Differential Display of Ethanol‐Induced Gene in N18TG2 Cells

Background: Recent advances in molecular biology, such as polymerase chain reaction (PCR) differential display, have enabled the screening of mRNAs transcriptionally regulated by chronic ethanol treatment. Screening of gene expression after ethanol exposure will be the most needed for new biological insights into alcoholism. Methods: We used PCR differential display to detect differentially expressed RNAs in N18TG2 cells treated for 4 days with physiologic concentrations of ethanol (25 mM). Results: We succeeded in identifying two differentially expressed RNAs in the ethanol‐treated cells.
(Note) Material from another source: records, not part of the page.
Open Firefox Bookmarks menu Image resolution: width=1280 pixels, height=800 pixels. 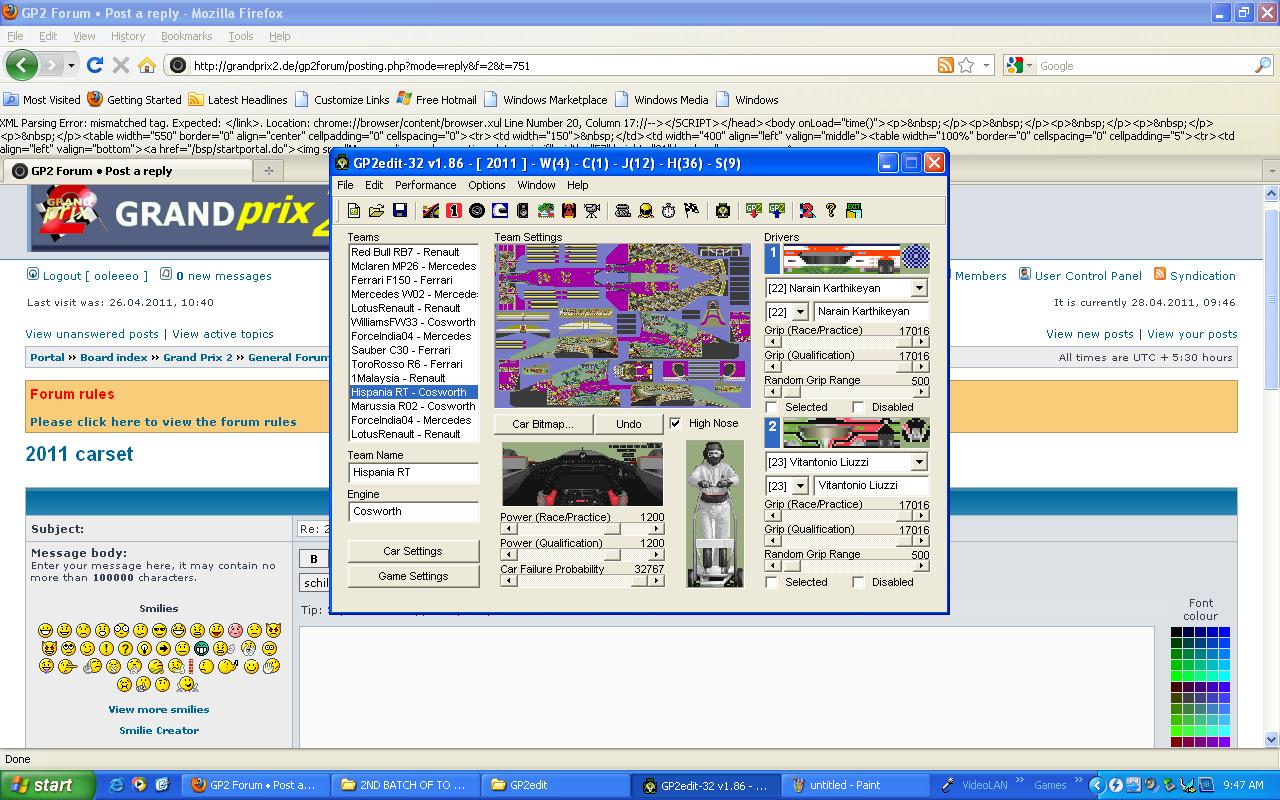(186, 36)
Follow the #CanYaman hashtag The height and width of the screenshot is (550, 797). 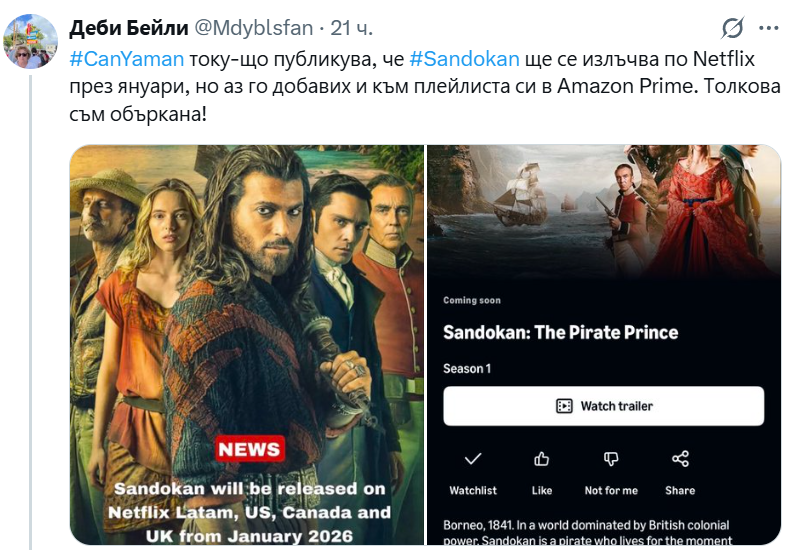tap(126, 58)
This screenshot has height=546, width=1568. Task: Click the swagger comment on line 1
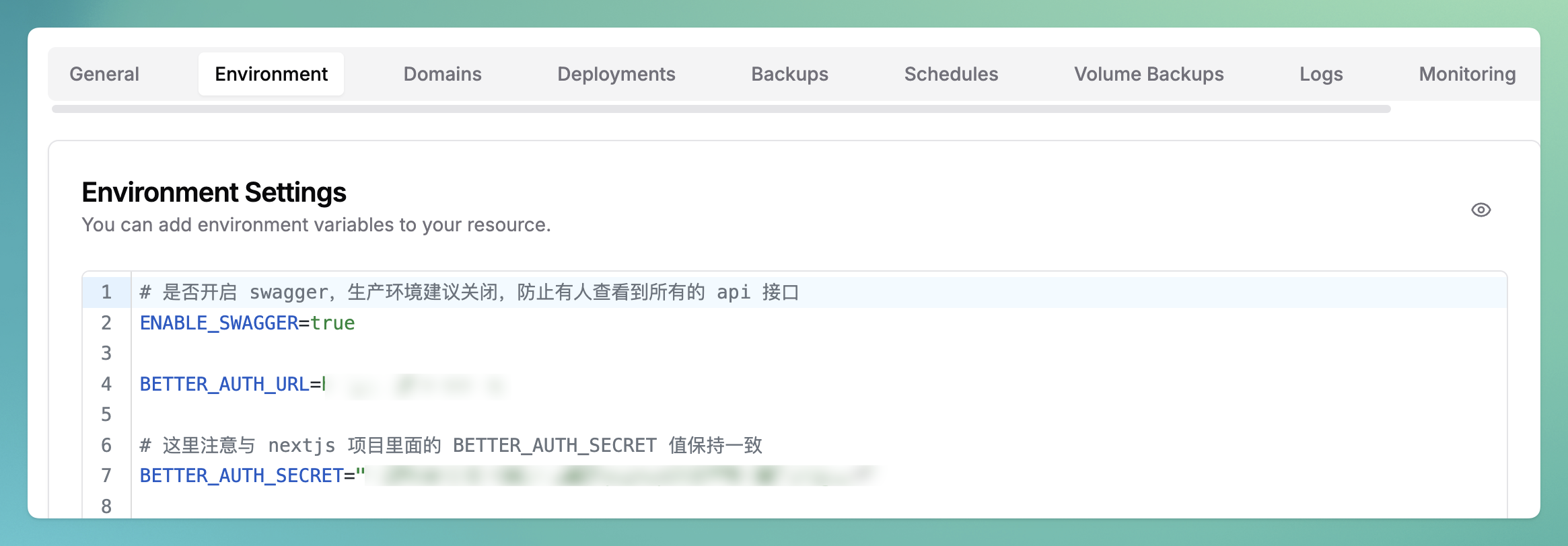(x=468, y=292)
The increase in the expression of the two RNAs was verified by Northern hybridization analysis. Sequence analyses and searches of the sequence databases revealed that one of the RNAs was that of the heat shock cognate protein 73 (HSC73) gene and that the other was the product of a novel gene. The increase in the level of HSC73 mRNA after ethanol administration was consistent with similar reports from other laboratories, and indicated that our assay system would be applicable to the screening of up‐regulated gene expression during ethanol treatment. Rapid amplification of cDNA 5′‐ends (5′‐RACE) allowed us to determine the upstream sequence of the uncharacterized mRNA that would code for a protein of 113 amino acids. A homology search by MPsrch indicated very low homology to the calcium channel L‐type alpha 1 subunit. Conclusions: The function of this new gene product is presently unknown, but our results indicate that an investigation of the pathophysiological significance of the gene in alcoholism would be worthwhile. Identification of genes that are influenced by chronic ethanol will certainly increase of the molecular mechanisms underlying physiologic dependence.